EXCERPTED PASSAGE>
= = = = = = =
= Lissette Ochoa domestic violence case =

Infamous domestic violence case

The Lissette Ochoa domestic violence case is one of the best known cases of spousal abuse in Colombia because of the couple's elite social status and for the brutality of the battering perpetrated on Lissette Ochoa by her husband, Rafael Dangond.

== Events ==

On 29 July 2006, Rafael Dangond and Lissette Ochoa attended a wedding party at the exclusive Country Club in the city of Barranquilla, Colombia. Dangond became aggressive after Ochoa was invited to dance by a group of friends who had traveled from Venezuela to attend the wedding, among them a young male who danced with her. Some of the wedding guests recounted that while Ochoa was dancing, Dangond was sitting alone at a table. He later walked towards the bathroom and then came out with reddened eyes, presumably caused by alcohol and/or drugs. Apparently, Dangond had become angry and jealous.
= = = = = = =
EXPLORE THE MATERIAL>
1. List every country or city named in the article on the Lissette Ochoa case, each once.
2. Reproduce the article on the Lissette Ochoa case, everything from "Infamous domestic violence" down to "husband, Rafael Dangond.", swapping "spousal abuse" for "domestic abuse".
3. Resume the article on the Lissette Ochoa case after its last sentence and carry the account forward.
= = = = = = =
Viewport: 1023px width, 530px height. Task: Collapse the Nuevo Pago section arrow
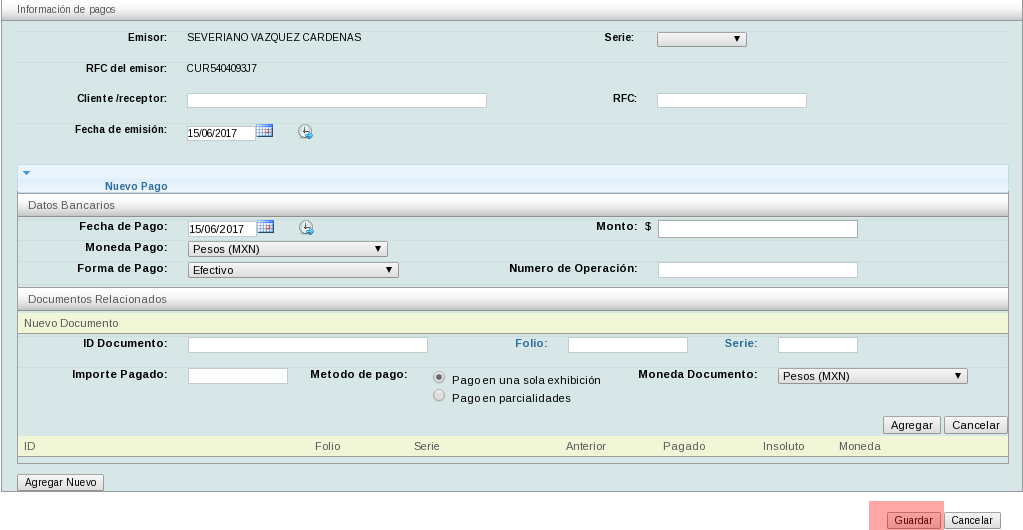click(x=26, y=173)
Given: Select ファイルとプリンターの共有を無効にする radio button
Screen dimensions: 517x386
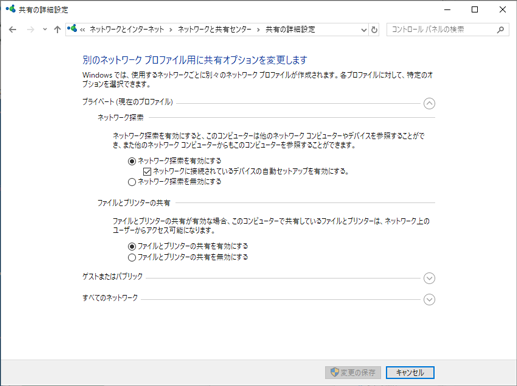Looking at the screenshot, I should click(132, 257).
= = = = = = =
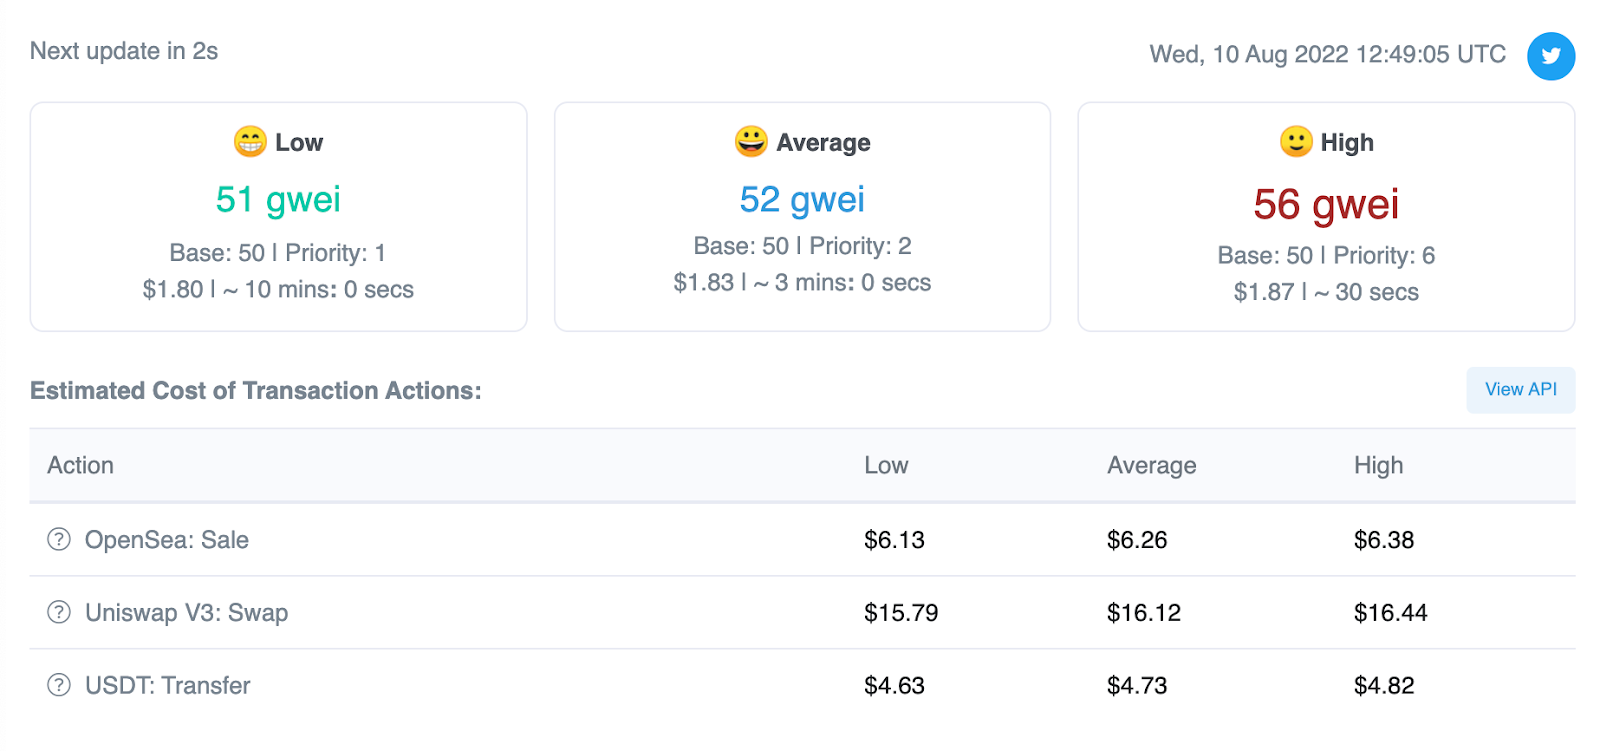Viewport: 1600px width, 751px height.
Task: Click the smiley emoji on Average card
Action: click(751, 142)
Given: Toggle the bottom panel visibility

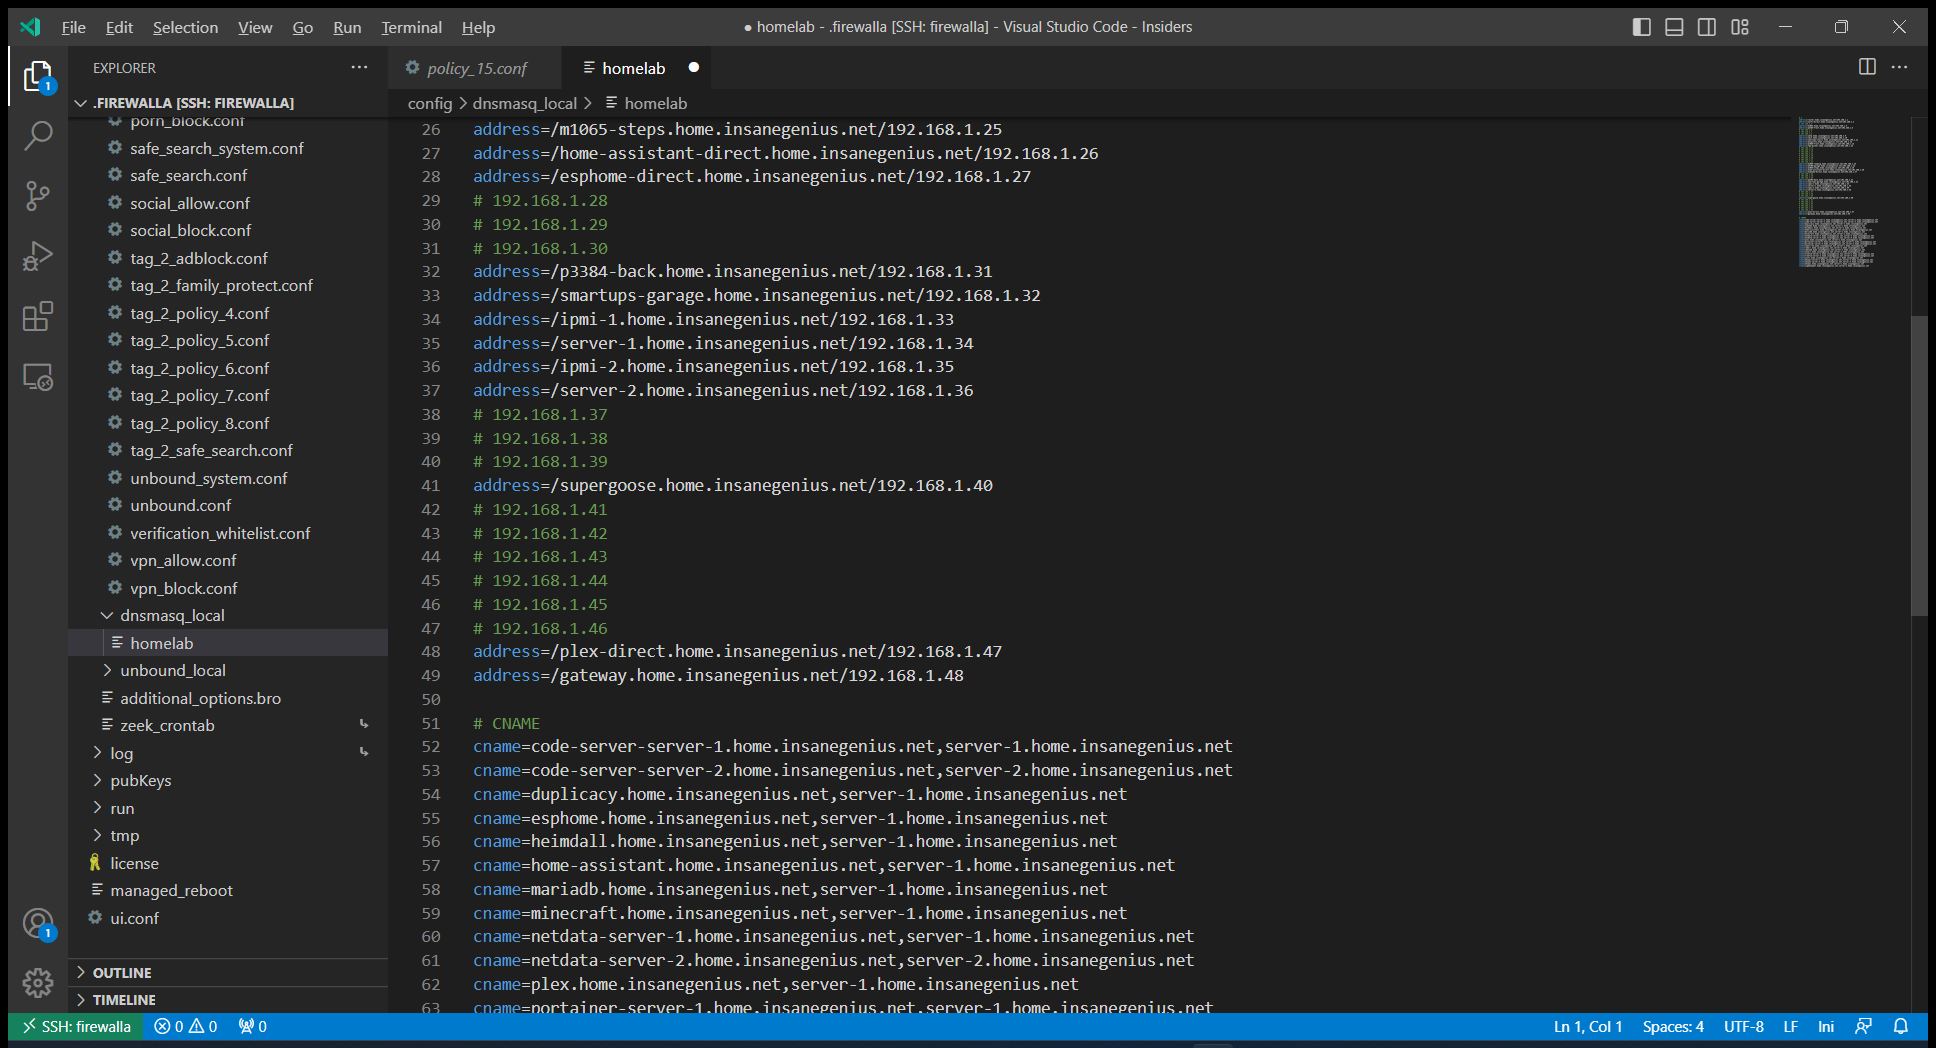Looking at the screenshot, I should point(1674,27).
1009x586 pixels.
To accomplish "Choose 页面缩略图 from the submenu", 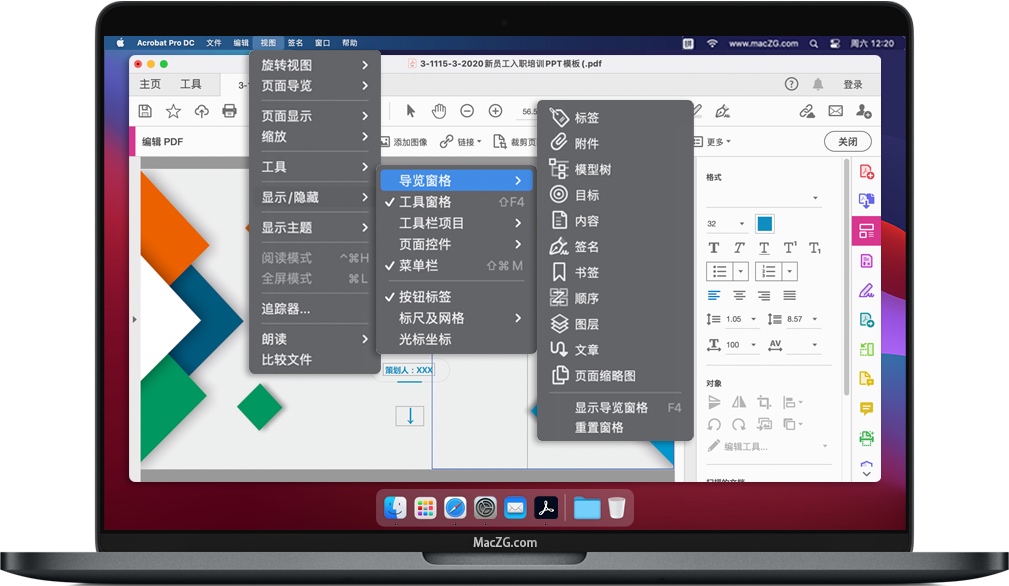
= = = = = = =
RESULTS>
1. Colombia, Barranquilla, Venezuela

2.
Infamous domestic violence case

The Lissette Ochoa domestic violence case is one of the best known cases of domestic abuse in Colombia because of the couple's elite social status and for the brutality of the battering perpetrated on Lissette Ochoa by her husband, Rafael Dangond.

3.
When Ochoa returned to her seat, Dangond immediately ordered her to exit the building. Once outside, he began battering her and pushed her into their car, where the beating continued. The time at that point was approximately 2:00 AM. He then drove the car erratically around the city while hitting her for more than two hours. When they arrived home at approximately 4:00 AM, the violence continued. Ochoa desperately locked herself in the bathroom and used a cellphone to call her father, Jorge Álvaro Ochoa, who told her he was on his way to her apartment. She warned him that Dangond was armed and was yelling threats about killing himself, her, and her father. At that moment, Dangond knocked the door down and fired his weapon, and the bullet scratched Ochoa's armpit.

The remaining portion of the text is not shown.